Access to Medical Reports Act of 1988
Cases when the employer might seek medical reports
There are many compelling reasons for the employer to gain access to an employee’s medical reports. These include:
- When an employee is on a long-term sick leave, and the employer wants to know when they will be able to return to work.
- For employees who take frequent short sick leaves, it’s important to determine whether they have a medical condition that affects their work.
- If the employee is disabled, the employer might want to know if they need to adjust the employee’s workload or work conditions.
- To decide if an employee falls under the Equality Act 2010 which protects people against discrimination in the workplace for many reasons including disability.
- To check if a prospective employee can carry out their duties.
- How does the employer request a medical report?

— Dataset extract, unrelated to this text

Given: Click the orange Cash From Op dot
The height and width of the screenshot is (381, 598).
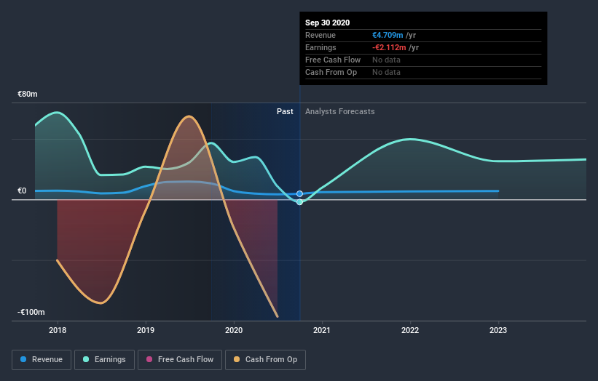Looking at the screenshot, I should coord(237,359).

When the employer applies to gain access to an employee’s medical report, that application should focus on specific questions related to the medical condition of the employee and their ability to do their job. If the employee is on prolonged sick leave, the application should inquire about their possible date to return to work. Or if the employee is on disability, then the application should ask if there are specific recommendations to accommodate their disability and whether to redeploy them into other roles within the company.
Because an Employment Tribunal assesses each case individually, it’s important for the employer to follow these strict rules when applying for obtaining an employee’s medical report:
- The employer should inform the employee in writing of their need to see their medical report.
- The letter to the employee should include all the clauses in the AMRA regarding the employee’s rights.
- The employer should obtain written consent from the employee approving the employer’s request.
Once the employer has obtained that written consent, they should include it with their request to the medical practitioner.
What if the employee refuses to give consent?
When asked for their permission, the employee can choose to reject the employer’s request and refuse to give consent. And if the employee’s contract of employment doesn’t have a provision that allows the employer to see the medical report, there’s nothing the employer can do. An employee cannot be forced to grant access to their medical reports.
If, however, such provision exists in the contract of employment, then the employee would be in breach of contract and could face disciplinary action. Still, it’s worth noting that the employer still needs to follow the strict procedures of AMRA and ascertain that the request is specific to employment purposes.
The Data Protection Act protects all information about the employee’s health and medical records. The reason for that is that such information is sensitive personal data and cannot be shared without consent from said employee. Therefore, it’s within the employee’s rights to request access to all personal data, including health reports, which the employers hold about them.
For the employer to make sure they are not breaking the law, they should seek counsel with their employment law adviser before requesting an employee’s medical reports.